Date: 2015-04-14
Type of information: Initiation of the trial
phase: 2,3
Announcement: initiation of the trial
Company: Bayer Healthcare (Germany)
Product: BAY 80-6946 - copanlisib
Action
mechanism: kinase inhibitor/phosphoinositide 3-kinase (PI3K) inhibitor. Copanlisib is an intravenous small molecule inhibitor of the phosphatidylinositol 3-kinase (PI3K) with predominant inhibitory activity against both PI3K-δ and PI3K-α isoforms. The PI3K pathway is one of the most frequently altered pathways in cancer and the PI3K isoforms regulate many cellular functions, such as growth control, metabolism and transcription initiation. Copanlisib was recently granted Orphan Drug Designation by the FDA in the U.S. for the treatment of follicular lymphoma (FL), a histologic subtype of NHL.
Disease: diffuse large B-cell lymphoma (DLBCL)

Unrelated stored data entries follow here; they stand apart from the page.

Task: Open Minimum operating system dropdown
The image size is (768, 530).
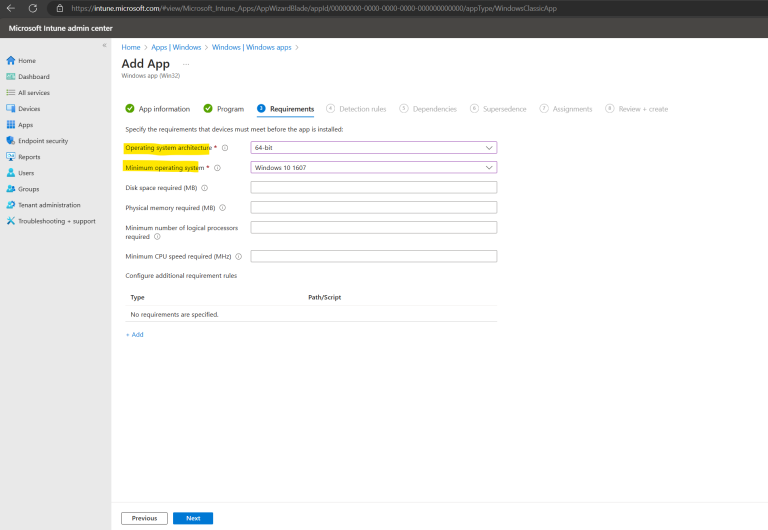Action: pos(373,167)
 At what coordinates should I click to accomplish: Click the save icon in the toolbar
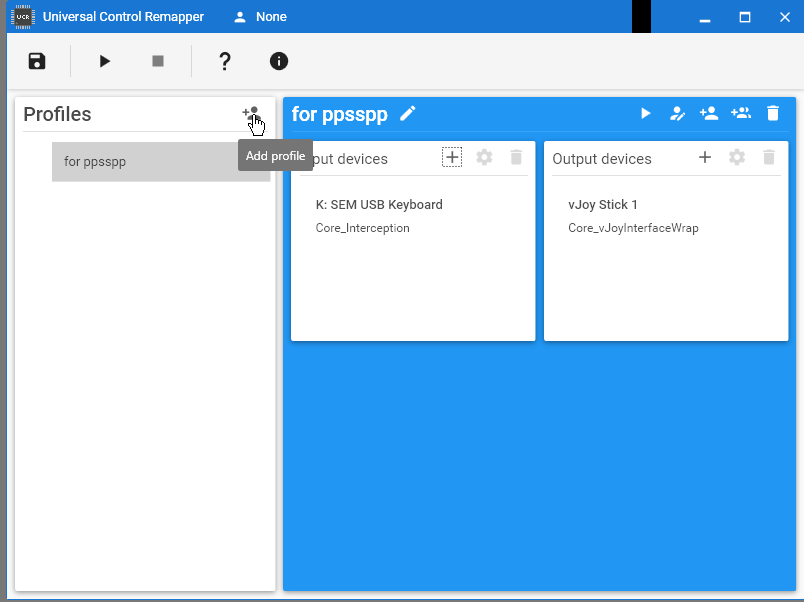[37, 61]
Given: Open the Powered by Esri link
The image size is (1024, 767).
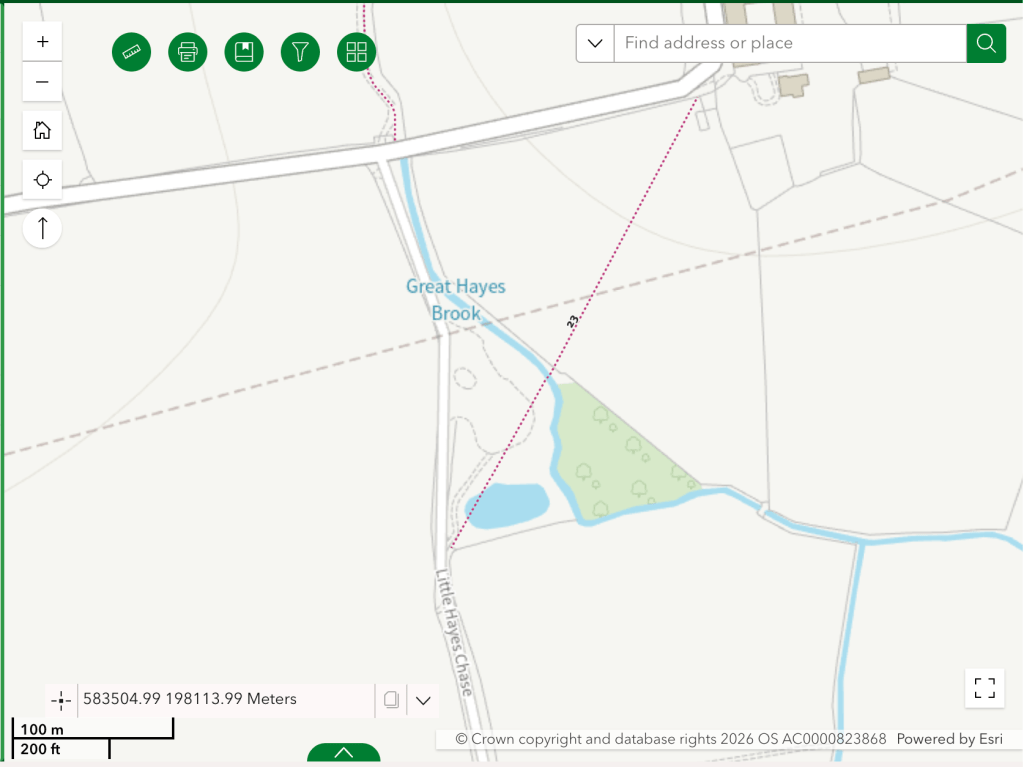Looking at the screenshot, I should (x=950, y=739).
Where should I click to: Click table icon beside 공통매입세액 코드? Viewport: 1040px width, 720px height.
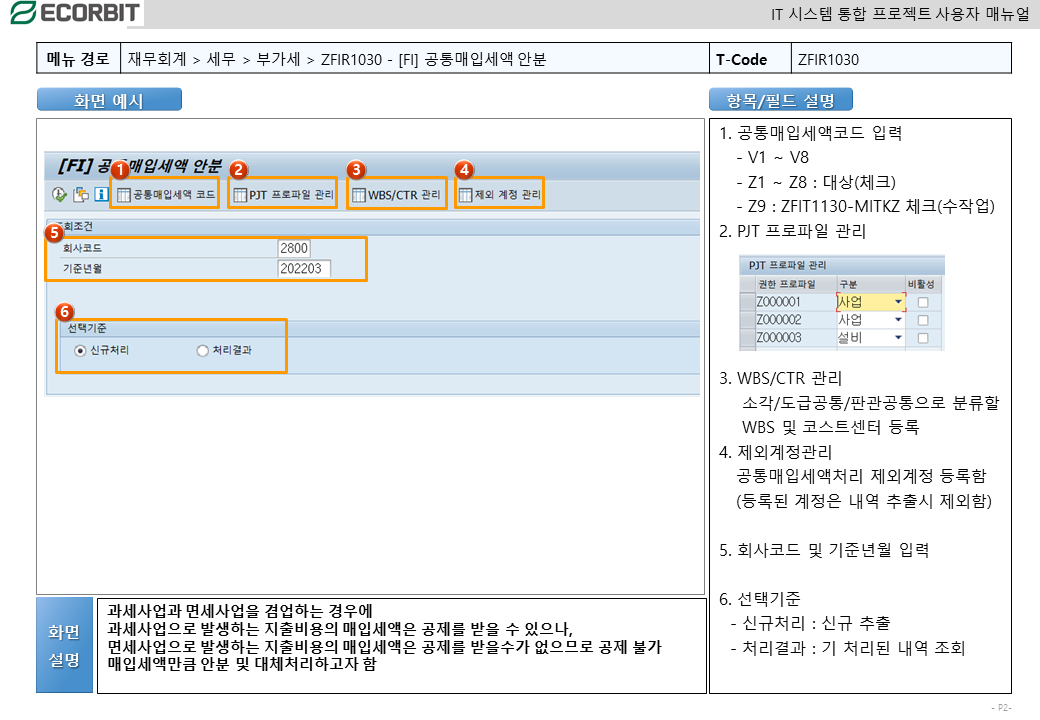(x=124, y=194)
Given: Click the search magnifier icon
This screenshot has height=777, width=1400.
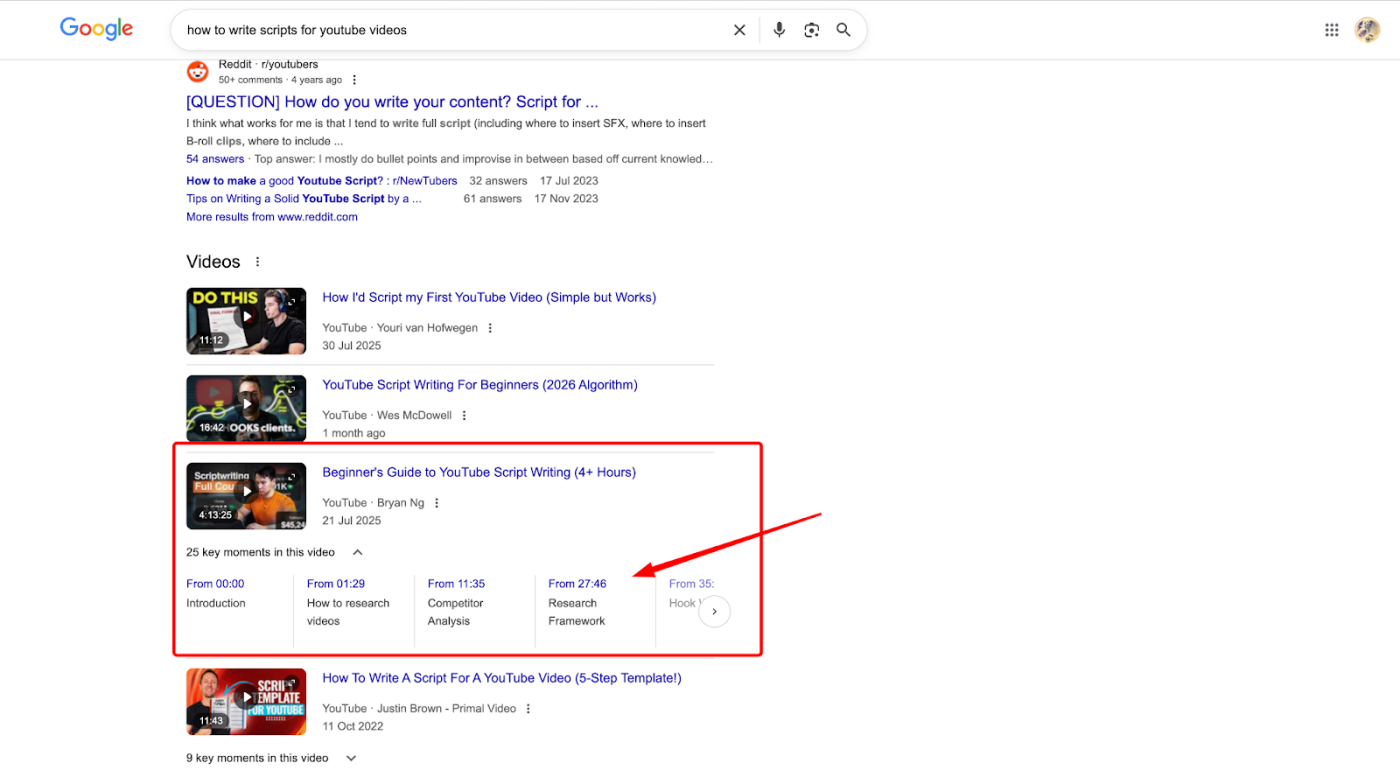Looking at the screenshot, I should (843, 30).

Therapeutic area: Cancer - Oncology
Country:
Trial details:
Latest
news: * On April 14, 2015, Bayer HealthCare announced the expansion of its global clinical development program for the investigational oncology compound copanlisib (BAY 80-6946), which now includes two new Phase III studies and one additional Phase II study exploring new treatment options for various subtypes of non-Hodgkin’s lymphoma (NHL). Three new studies will open for enrollment by mid 2015 to investigate the efficacy and safety of copanlisib in patients with recurrent indolent NHL and diffuse large B-cell lymphoma (DLBCL), an aggressive subtype of NHL. The expanded clinical program will now include: • CHRONOS-2: A Phase III randomized, double-blind, placebo-controlled study of copanlisib in rituximab refractory indolent NHL patients who have previously been treated with rituximab and alkylating agents (NCT02369016), • CHRONOS-3: A Phase III randomized, double-blind study evaluating the efficacy and safety of copanlisib in combination with rituximab versus rituximab monotherapy in patients with relapsed indolent NHL who have received at least one prior line of treatment, including rituximab and an alkylating agent (NCT02367040), • A Phase II open-label, single-arm study in patients with relapsed or refractory DLBCL to evaluate the efficacy and safety of copanlisib and assess the relationship between efficacy and potentially predictive biomarkers (NCT02391116). The new studies add to the ongoing clinical development program for copanlisib, including several Phase I/Ib studies as well as an open-label Phase II trial evaluating the efficacy and safety in patients with relapsed or refractory NHL (NCT01660451). This Phase II study consists of two parts, with Part A in indolent and aggressive forms of NHL. Results of Part A of this Phase II study were presented at the the 57th Annual Meeting of the American Society of Hematology (ASH) in December 2014. Part B is an extension of the Phase II study investigating copanlisib in indolent forms of NHL and is currently ongoing (CHRONOS-1).